*EXERCISE PASSAGE*

☆ ☆ ☆ ☆ ☆ ☆ ☆

Apple remains the dominant smartphone manufacturer in the US, while Android remains the dominant platform, according to new comScore marketshare figures.
The figures, republished by AllThingsD, showed there were 136.7 million smartphones in use across the US during the first quarter of 2013.
Of those, 39% were Apple iPhones, 21.7% were made by Samsung, 9% were HTC, 8.5% were from Google subsidiary Motorola Mobility and 6.8% were manufactured by LG.
Android was the dominant platform, being used on 52% of all US smartphones, followed by Apple iOS on 39%, BlackBerry on 5.2% and Microsoft (including all versions of Windows Phone and Windows Mobile) on just 3%.
The figures suggest a growing divergence between the US smartphone market and the rest of the world.
As SmartCompany reported earleir this month, The IDC Worldwide Quarterly Mobile Phone Tracker figures reveal Samsung led the smartphone market internationally with 70.7 million unit shipments and a 32.7% marketshare, meaning its international marketshare was significantly above the 21.7% it recieved in the US.

☆ ☆ ☆ ☆ ☆ ☆ ☆

*WORK ITEM*
Return, word for word, the stretch of the smartphone marketshare passage that begins at the words "The figures, republished" and stops after the words "on just 3%.".

*DATA TO EXAMINE*
☆ ☆ ☆ ☆ ☆ ☆ ☆

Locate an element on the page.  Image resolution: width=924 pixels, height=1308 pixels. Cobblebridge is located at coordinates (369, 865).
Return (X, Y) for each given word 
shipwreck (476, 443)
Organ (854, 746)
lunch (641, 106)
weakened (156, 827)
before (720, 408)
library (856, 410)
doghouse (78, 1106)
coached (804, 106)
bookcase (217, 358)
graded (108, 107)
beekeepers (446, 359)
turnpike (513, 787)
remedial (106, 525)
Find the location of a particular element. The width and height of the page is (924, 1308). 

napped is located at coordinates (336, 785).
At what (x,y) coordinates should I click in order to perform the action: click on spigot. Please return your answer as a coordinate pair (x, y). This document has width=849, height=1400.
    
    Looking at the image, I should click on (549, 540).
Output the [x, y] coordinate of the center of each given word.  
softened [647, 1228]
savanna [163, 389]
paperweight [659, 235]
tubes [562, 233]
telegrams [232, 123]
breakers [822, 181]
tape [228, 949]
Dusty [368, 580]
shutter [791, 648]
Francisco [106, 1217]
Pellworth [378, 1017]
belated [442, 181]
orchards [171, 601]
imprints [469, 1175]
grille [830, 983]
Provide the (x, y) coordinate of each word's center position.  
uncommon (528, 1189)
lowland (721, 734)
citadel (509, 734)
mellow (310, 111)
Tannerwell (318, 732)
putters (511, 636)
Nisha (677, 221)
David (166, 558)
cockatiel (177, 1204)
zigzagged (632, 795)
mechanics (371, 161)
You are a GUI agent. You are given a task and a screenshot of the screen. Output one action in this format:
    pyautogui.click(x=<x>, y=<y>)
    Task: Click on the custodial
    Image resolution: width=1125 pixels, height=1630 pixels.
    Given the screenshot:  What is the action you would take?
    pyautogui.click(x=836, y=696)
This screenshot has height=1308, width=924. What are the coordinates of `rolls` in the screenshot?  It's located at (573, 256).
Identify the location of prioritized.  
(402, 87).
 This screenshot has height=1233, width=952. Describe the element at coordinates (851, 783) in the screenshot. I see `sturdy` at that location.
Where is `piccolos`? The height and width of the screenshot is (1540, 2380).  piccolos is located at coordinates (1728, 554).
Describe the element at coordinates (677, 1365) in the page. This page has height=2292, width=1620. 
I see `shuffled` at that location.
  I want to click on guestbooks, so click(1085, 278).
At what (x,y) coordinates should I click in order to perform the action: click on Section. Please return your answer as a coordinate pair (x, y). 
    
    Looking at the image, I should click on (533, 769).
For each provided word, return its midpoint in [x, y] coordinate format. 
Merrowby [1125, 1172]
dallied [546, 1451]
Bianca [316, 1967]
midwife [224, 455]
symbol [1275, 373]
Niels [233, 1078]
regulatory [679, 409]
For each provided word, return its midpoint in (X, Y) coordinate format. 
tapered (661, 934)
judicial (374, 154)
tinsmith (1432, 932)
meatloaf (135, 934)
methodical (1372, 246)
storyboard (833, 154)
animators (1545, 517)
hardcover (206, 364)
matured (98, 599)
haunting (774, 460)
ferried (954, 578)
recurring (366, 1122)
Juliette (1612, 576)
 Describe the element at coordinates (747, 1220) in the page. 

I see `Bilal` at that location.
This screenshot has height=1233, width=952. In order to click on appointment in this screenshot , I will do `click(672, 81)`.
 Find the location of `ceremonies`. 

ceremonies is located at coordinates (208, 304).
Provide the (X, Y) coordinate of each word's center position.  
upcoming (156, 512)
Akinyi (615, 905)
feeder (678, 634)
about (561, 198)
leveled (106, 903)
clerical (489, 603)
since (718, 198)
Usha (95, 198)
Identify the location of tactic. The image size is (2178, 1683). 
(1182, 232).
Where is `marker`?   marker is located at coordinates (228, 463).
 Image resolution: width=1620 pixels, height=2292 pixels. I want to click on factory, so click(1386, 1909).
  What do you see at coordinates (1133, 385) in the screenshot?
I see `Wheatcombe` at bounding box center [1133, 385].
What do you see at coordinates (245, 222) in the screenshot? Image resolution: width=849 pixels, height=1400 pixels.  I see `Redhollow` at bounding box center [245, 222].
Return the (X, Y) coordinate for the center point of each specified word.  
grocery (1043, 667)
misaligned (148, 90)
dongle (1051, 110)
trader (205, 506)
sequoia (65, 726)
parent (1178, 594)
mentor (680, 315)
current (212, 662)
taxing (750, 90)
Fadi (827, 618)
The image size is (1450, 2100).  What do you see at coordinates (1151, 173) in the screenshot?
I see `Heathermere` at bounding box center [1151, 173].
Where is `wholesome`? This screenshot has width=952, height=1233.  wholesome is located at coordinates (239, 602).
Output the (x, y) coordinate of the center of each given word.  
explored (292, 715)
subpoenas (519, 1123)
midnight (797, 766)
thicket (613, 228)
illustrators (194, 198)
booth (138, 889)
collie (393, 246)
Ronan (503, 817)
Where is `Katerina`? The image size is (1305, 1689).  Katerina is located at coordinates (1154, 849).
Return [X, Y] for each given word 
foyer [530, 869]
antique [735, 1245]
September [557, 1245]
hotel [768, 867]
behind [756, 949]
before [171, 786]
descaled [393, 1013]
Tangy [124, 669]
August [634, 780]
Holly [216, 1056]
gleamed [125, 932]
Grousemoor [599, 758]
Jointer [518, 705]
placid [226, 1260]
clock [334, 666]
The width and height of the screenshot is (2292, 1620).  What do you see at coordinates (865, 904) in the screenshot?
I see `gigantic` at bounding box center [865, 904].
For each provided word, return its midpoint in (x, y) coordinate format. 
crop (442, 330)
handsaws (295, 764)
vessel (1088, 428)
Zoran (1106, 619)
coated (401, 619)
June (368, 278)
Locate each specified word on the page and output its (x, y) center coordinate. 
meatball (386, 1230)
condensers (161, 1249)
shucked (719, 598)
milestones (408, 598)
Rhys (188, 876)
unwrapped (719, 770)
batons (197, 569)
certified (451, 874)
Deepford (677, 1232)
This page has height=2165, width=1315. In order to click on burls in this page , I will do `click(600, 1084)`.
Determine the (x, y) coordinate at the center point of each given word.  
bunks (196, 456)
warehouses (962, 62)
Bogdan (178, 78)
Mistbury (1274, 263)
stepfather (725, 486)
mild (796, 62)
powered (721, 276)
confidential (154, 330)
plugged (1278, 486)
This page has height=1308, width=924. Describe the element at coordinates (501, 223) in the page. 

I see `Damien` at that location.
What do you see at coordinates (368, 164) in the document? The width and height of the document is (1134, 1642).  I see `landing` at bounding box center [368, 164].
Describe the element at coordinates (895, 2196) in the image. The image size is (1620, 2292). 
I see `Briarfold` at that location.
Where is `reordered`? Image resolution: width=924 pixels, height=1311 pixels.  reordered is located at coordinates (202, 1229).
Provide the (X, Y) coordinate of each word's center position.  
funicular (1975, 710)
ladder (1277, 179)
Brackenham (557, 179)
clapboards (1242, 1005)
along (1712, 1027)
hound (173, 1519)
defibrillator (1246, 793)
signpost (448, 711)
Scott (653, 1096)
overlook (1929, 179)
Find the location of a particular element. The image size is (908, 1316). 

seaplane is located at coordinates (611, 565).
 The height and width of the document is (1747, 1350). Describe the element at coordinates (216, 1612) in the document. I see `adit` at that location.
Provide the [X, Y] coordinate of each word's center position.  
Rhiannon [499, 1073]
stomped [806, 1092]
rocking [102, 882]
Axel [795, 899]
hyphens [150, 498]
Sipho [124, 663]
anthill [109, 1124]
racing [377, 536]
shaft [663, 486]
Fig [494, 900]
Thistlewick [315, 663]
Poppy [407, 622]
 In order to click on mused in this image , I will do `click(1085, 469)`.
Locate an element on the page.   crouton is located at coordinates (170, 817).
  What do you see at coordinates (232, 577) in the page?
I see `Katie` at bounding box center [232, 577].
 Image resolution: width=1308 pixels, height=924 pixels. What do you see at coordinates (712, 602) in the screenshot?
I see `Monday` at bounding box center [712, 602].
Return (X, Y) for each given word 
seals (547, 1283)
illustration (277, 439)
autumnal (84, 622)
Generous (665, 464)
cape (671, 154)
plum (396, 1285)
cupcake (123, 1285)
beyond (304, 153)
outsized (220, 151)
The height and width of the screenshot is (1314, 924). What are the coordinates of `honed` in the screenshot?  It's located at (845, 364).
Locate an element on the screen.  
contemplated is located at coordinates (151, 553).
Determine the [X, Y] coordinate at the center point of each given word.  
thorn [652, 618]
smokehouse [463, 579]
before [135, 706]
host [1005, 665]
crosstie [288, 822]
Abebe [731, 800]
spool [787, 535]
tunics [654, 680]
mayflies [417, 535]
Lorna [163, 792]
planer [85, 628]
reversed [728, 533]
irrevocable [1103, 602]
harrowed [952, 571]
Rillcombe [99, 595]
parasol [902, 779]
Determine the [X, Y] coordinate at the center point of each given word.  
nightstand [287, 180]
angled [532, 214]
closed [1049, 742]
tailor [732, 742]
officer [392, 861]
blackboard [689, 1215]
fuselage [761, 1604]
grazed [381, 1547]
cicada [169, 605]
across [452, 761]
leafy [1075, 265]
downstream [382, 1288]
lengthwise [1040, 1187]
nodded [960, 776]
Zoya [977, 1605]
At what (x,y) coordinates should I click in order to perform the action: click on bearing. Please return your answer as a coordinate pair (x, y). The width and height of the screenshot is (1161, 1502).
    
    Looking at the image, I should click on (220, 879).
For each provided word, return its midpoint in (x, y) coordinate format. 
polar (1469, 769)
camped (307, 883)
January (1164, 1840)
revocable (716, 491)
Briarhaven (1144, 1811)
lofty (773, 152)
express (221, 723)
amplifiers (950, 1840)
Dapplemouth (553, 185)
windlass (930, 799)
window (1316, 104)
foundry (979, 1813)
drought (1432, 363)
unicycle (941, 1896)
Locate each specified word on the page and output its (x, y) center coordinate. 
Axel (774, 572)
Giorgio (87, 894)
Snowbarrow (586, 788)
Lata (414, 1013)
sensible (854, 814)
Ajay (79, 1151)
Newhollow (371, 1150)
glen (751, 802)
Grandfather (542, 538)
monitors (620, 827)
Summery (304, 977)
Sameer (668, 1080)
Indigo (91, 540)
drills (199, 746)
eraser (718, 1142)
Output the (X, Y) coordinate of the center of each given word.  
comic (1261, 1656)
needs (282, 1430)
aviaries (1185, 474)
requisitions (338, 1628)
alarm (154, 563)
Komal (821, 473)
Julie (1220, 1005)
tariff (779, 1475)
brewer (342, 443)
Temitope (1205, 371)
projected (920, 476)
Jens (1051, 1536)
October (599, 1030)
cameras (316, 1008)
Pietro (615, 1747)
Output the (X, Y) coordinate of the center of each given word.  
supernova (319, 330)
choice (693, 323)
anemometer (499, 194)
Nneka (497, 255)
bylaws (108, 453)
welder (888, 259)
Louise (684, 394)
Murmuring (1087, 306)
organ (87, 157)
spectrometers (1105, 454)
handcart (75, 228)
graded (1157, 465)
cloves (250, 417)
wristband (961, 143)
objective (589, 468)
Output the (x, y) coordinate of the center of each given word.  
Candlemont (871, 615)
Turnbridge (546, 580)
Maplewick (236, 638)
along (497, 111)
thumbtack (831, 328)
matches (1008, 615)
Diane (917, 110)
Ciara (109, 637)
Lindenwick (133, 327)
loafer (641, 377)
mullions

☆ ☆ ☆ ☆ ☆ ☆ ☆

*EXERCISE ANSWER*
The figures, republished by AllThingsD, showed there were 136.7 million smartphones in use across the US during the first quarter of 2013.
Of those, 39% were Apple iPhones, 21.7% were made by Samsung, 9% were HTC, 8.5% were from Google subsidiary Motorola Mobility and 6.8% were manufactured by LG.
Android was the dominant platform, being used on 52% of all US smartphones, followed by Apple iOS on 39%, BlackBerry on 5.2% and Microsoft (including all versions of Windows Phone and Windows Mobile) on just 3%.